------ Information supplied ------

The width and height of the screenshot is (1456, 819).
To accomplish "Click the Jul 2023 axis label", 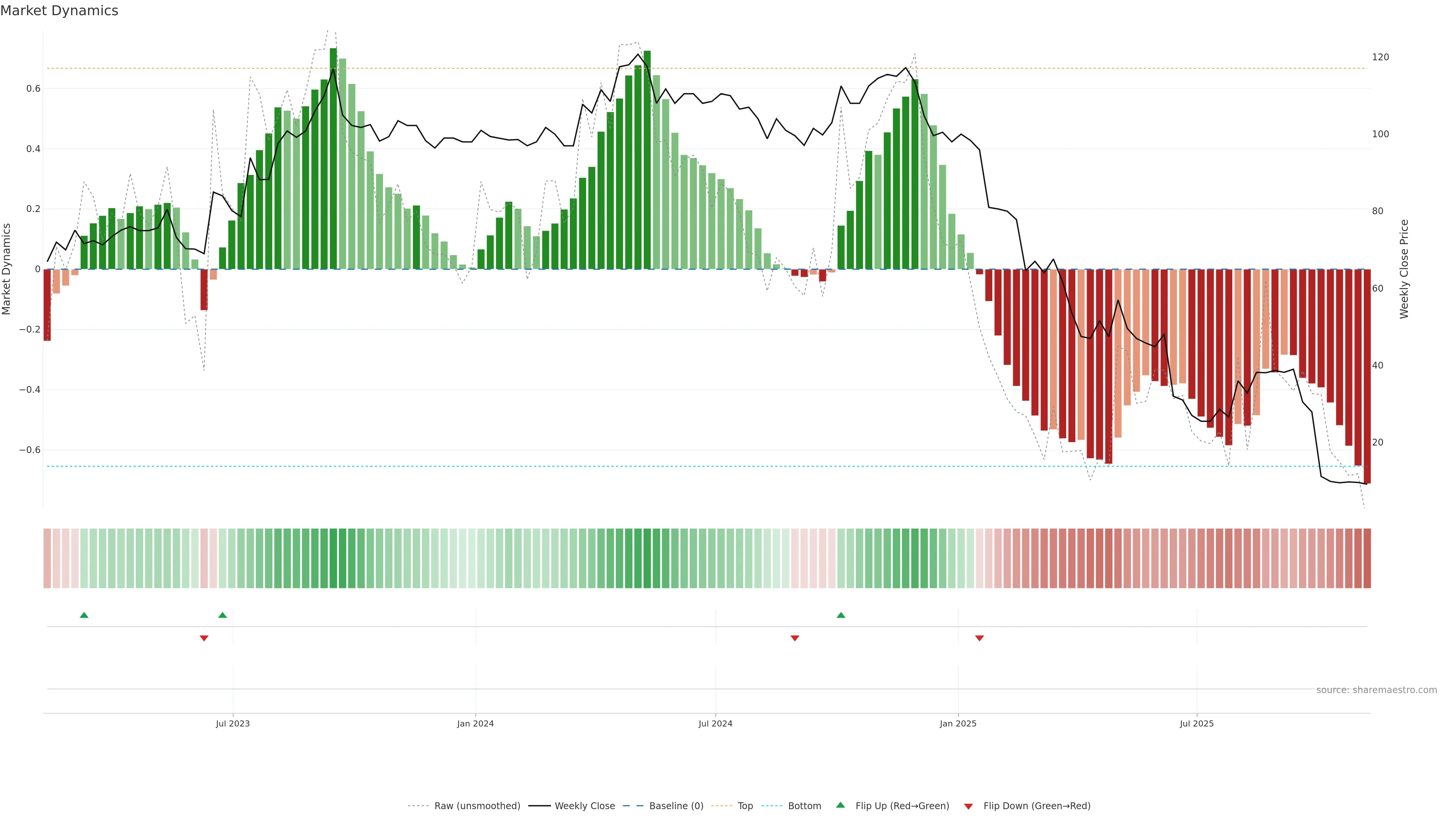I will pos(232,723).
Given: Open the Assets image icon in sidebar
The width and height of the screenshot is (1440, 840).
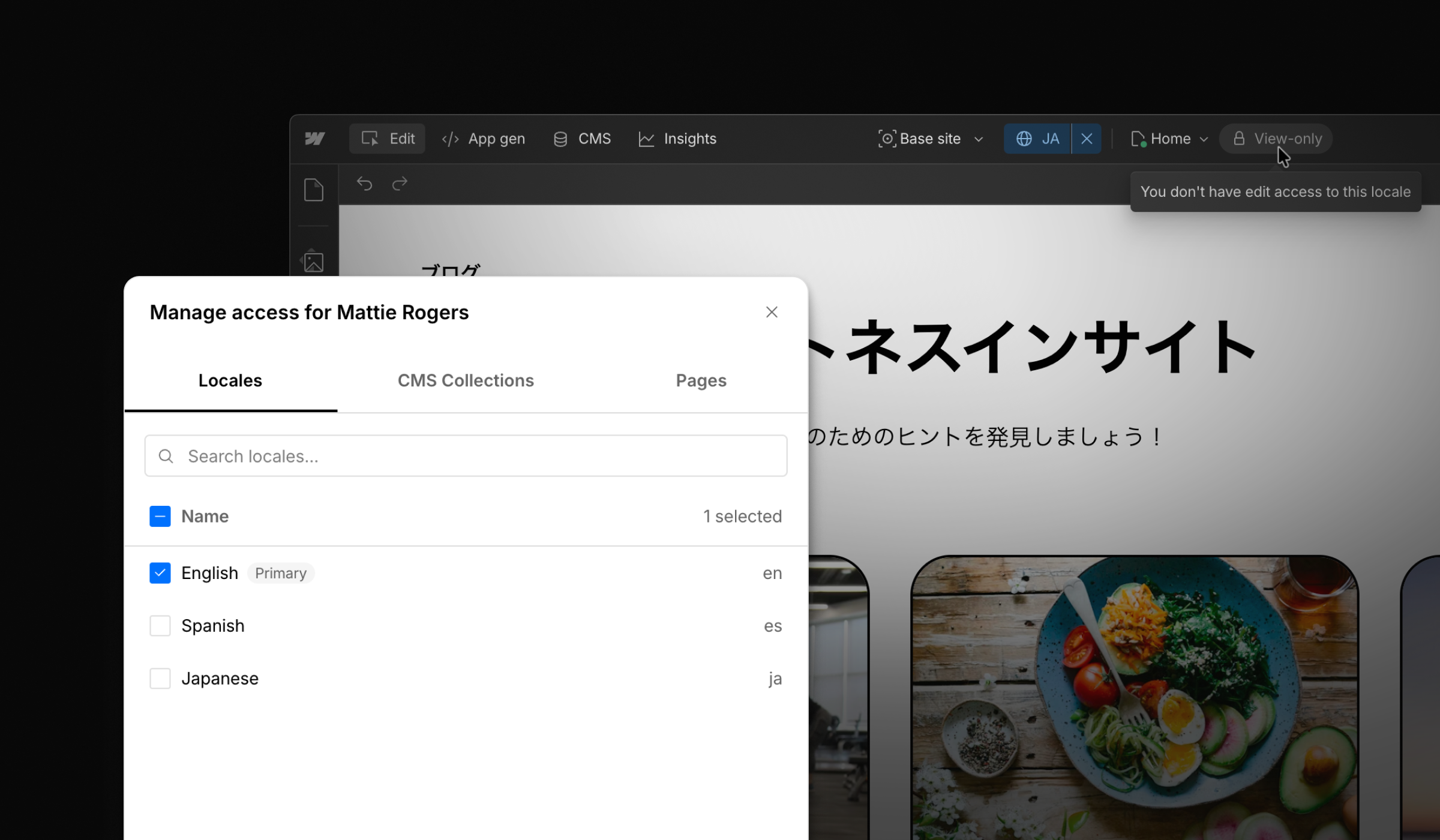Looking at the screenshot, I should [x=313, y=262].
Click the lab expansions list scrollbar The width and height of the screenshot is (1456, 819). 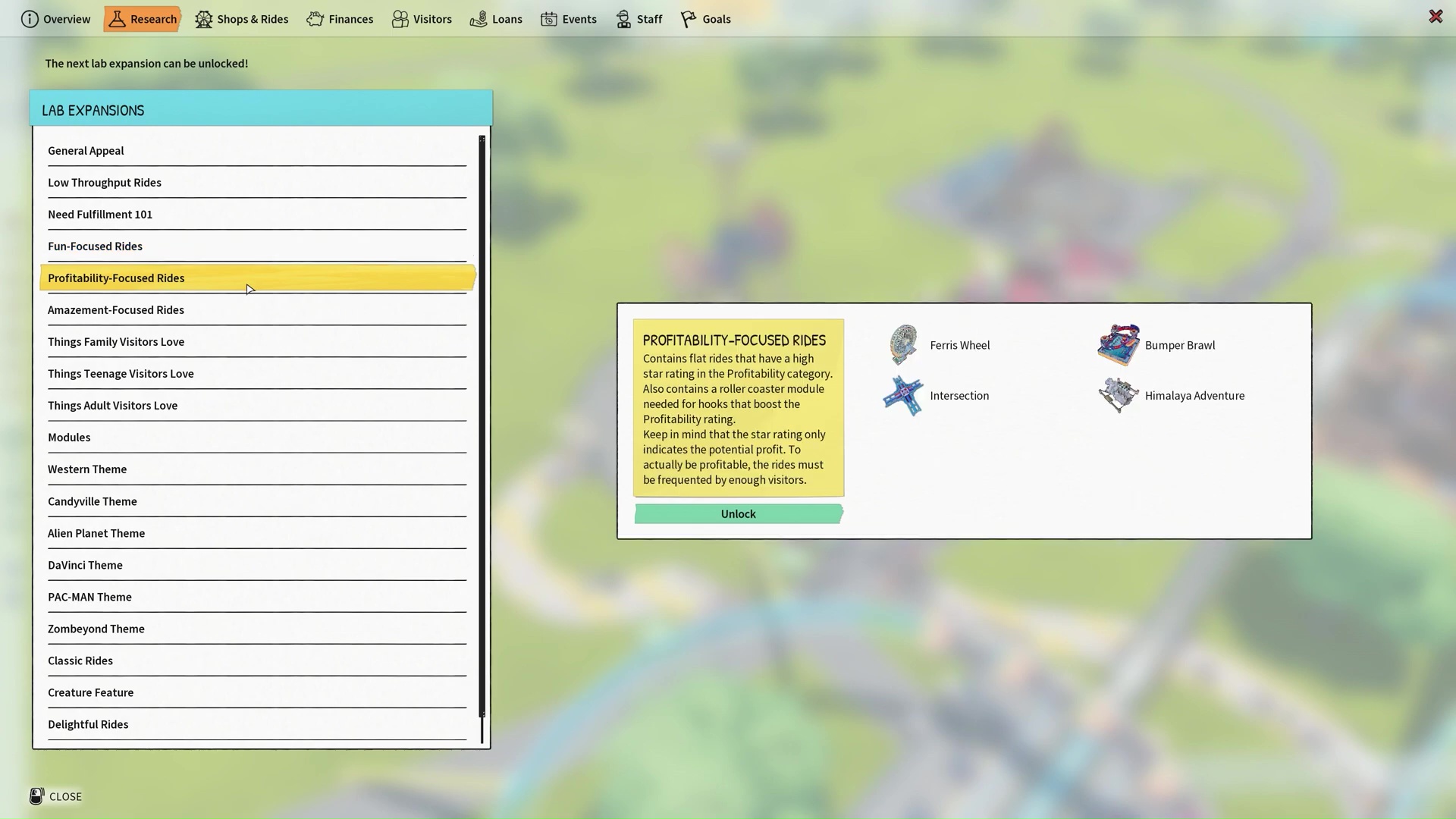pos(482,425)
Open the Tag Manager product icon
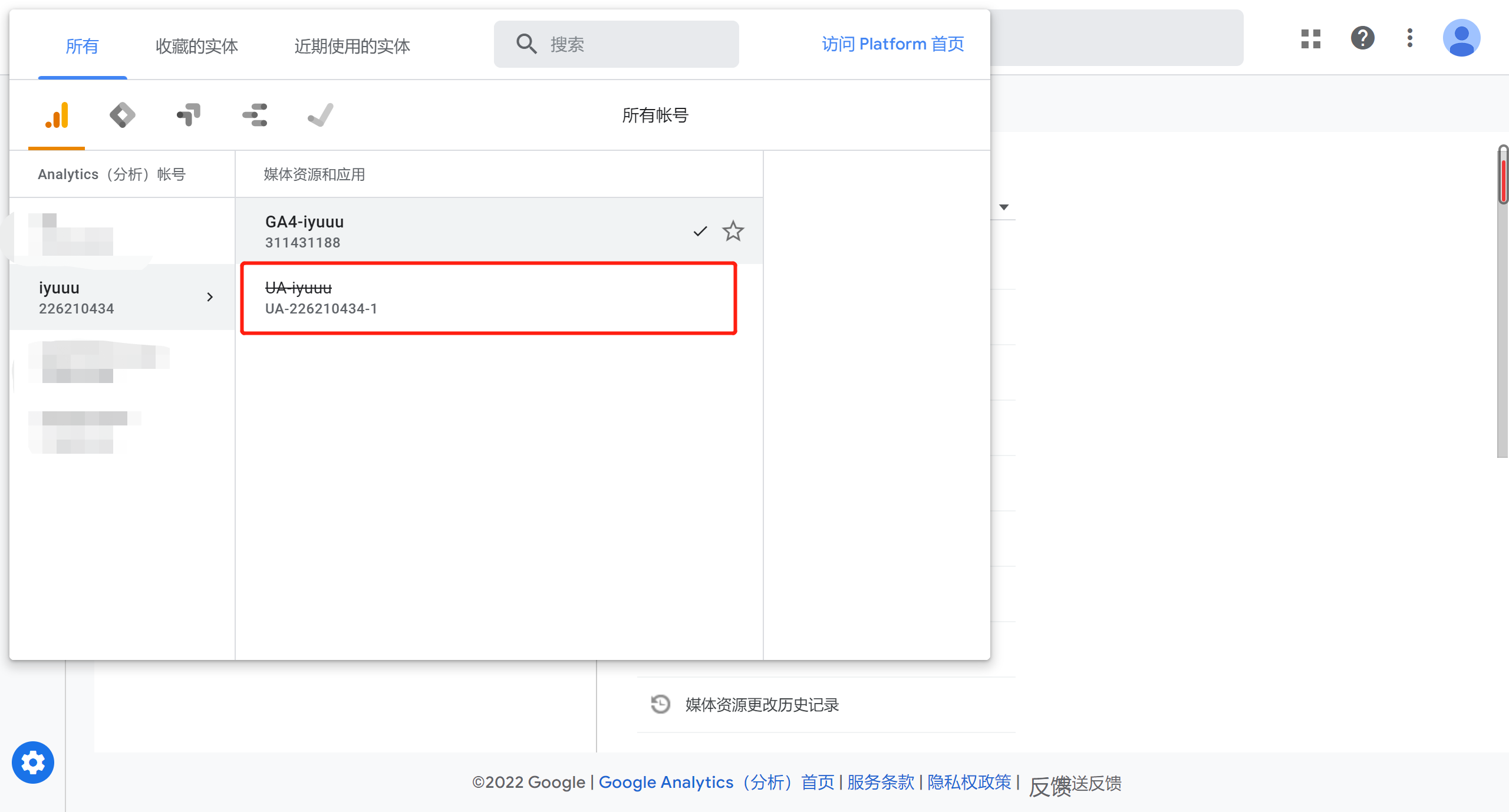The image size is (1509, 812). point(188,114)
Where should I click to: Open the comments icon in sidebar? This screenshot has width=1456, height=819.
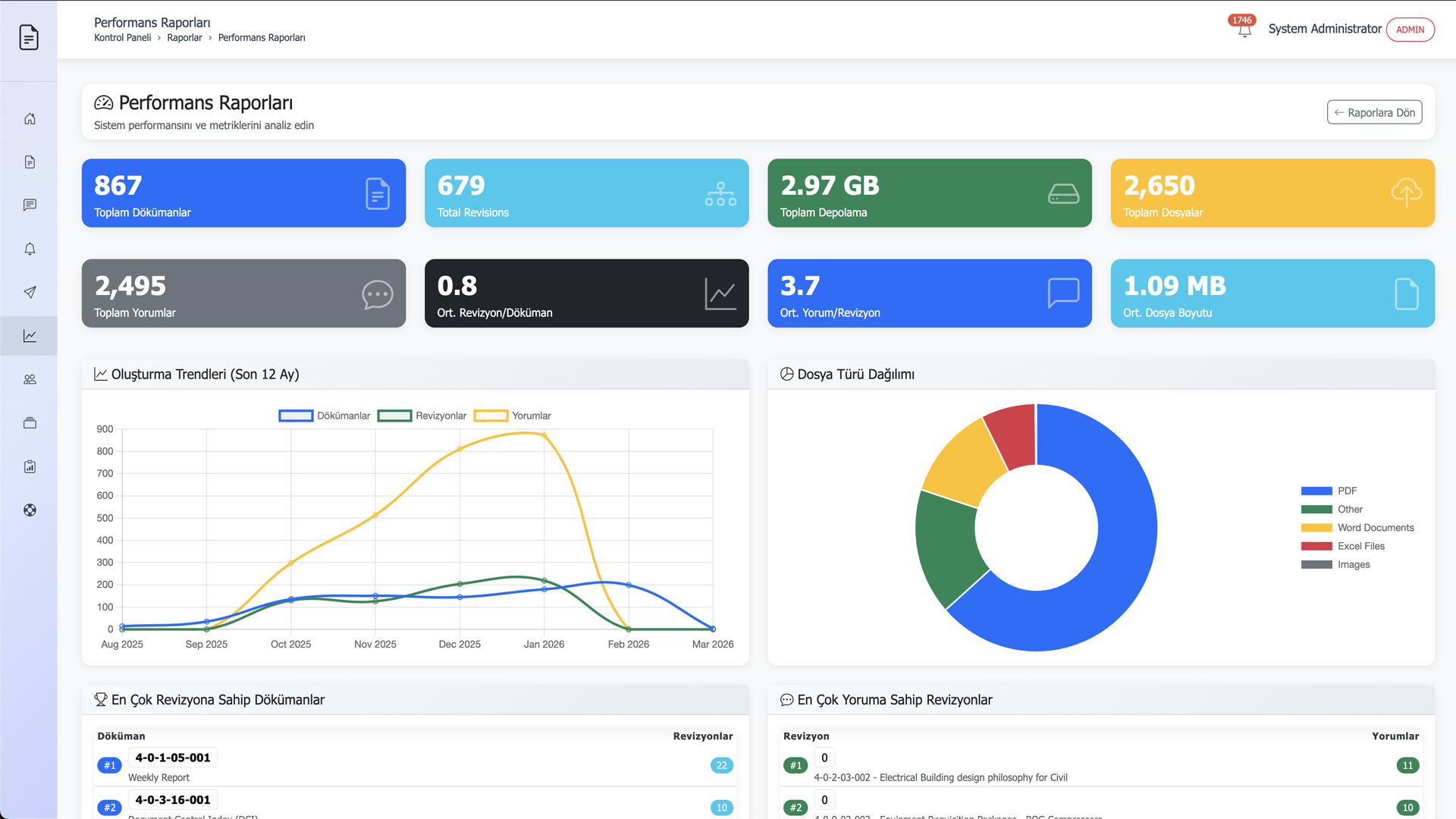(30, 206)
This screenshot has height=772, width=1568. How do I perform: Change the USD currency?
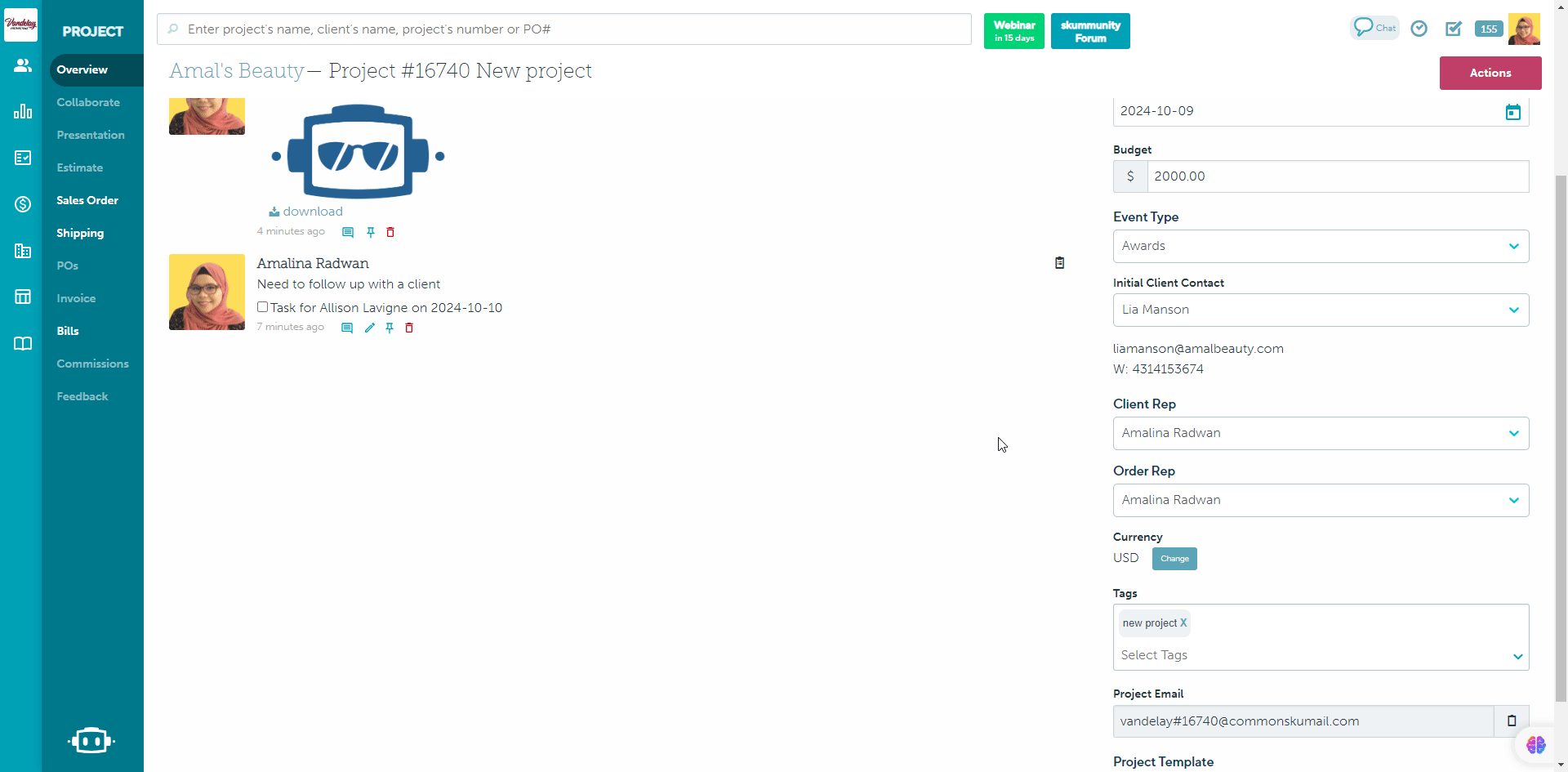click(1174, 559)
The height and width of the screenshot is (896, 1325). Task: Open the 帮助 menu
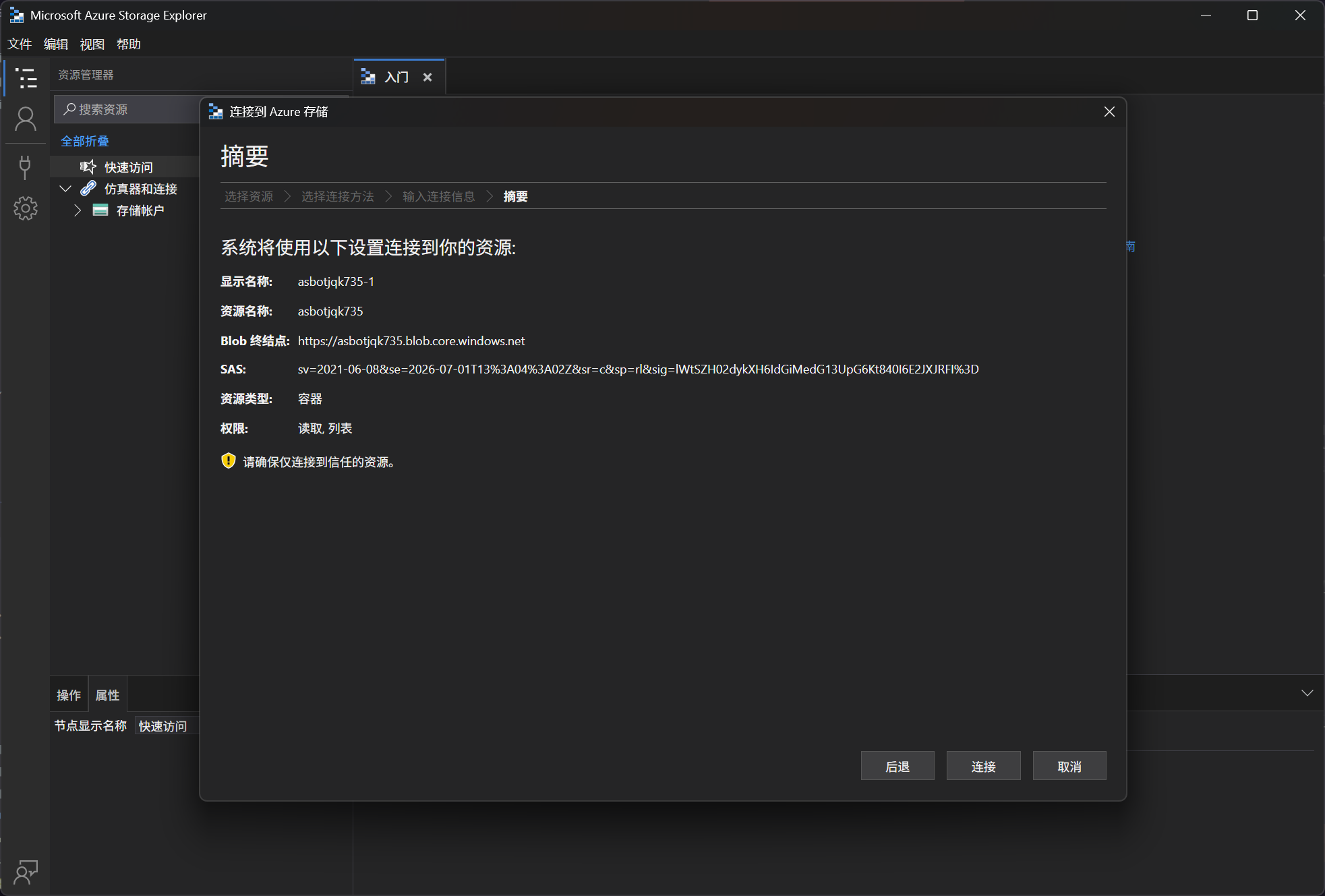click(129, 44)
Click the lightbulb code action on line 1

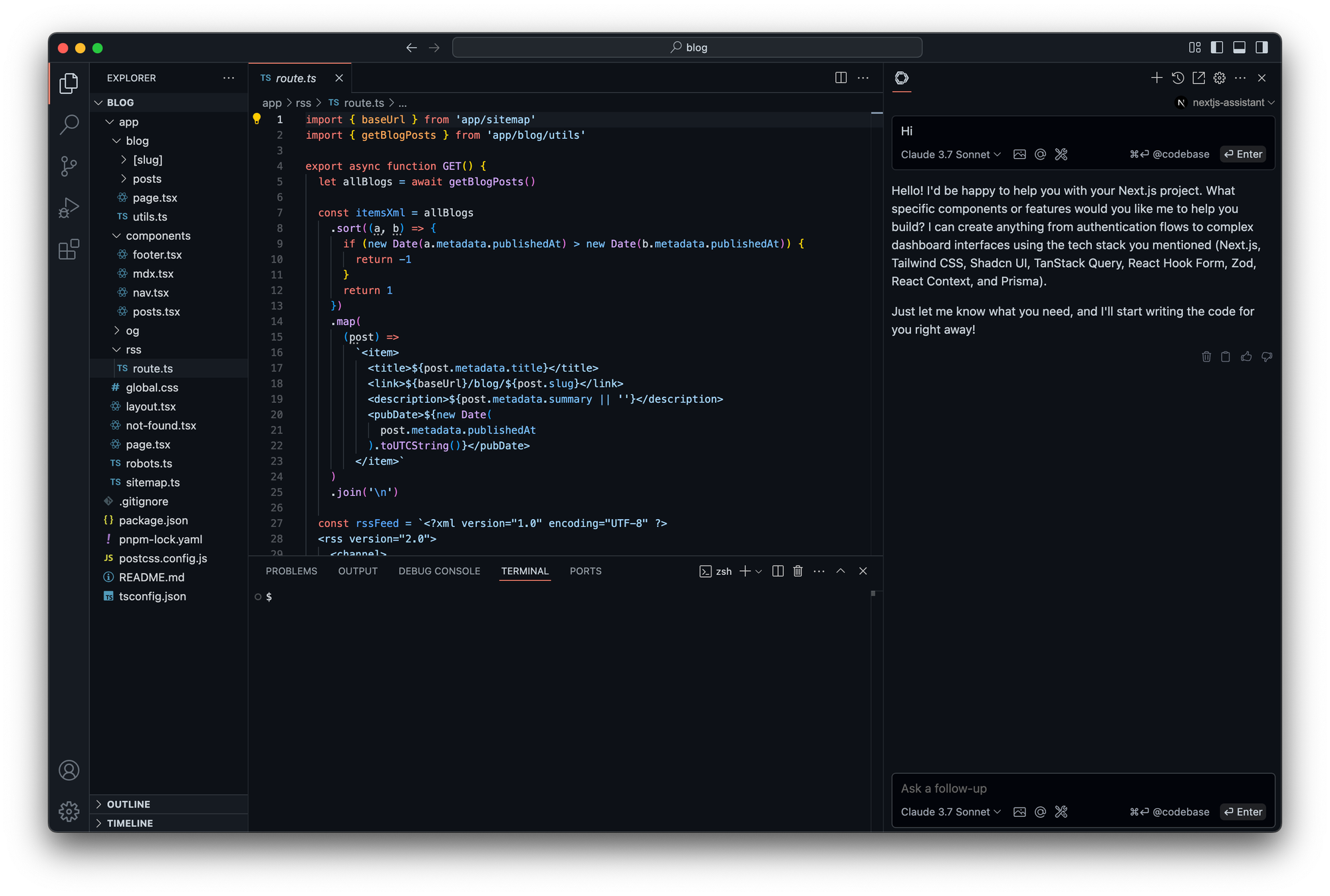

------

What the task requires:
Print exactly the line containing "Where should I" and every line after it through the final line above, and leave all pictures out.

Response to the task:
Where should I click to: Open the comments icon in sidebar? This screenshot has width=1456, height=819.
(30, 206)
This screenshot has height=772, width=1568. How do I perform: Change the USD currency?
click(1174, 559)
The height and width of the screenshot is (896, 1325). Task: Open the 帮助 menu
click(129, 44)
Click the lightbulb code action on line 1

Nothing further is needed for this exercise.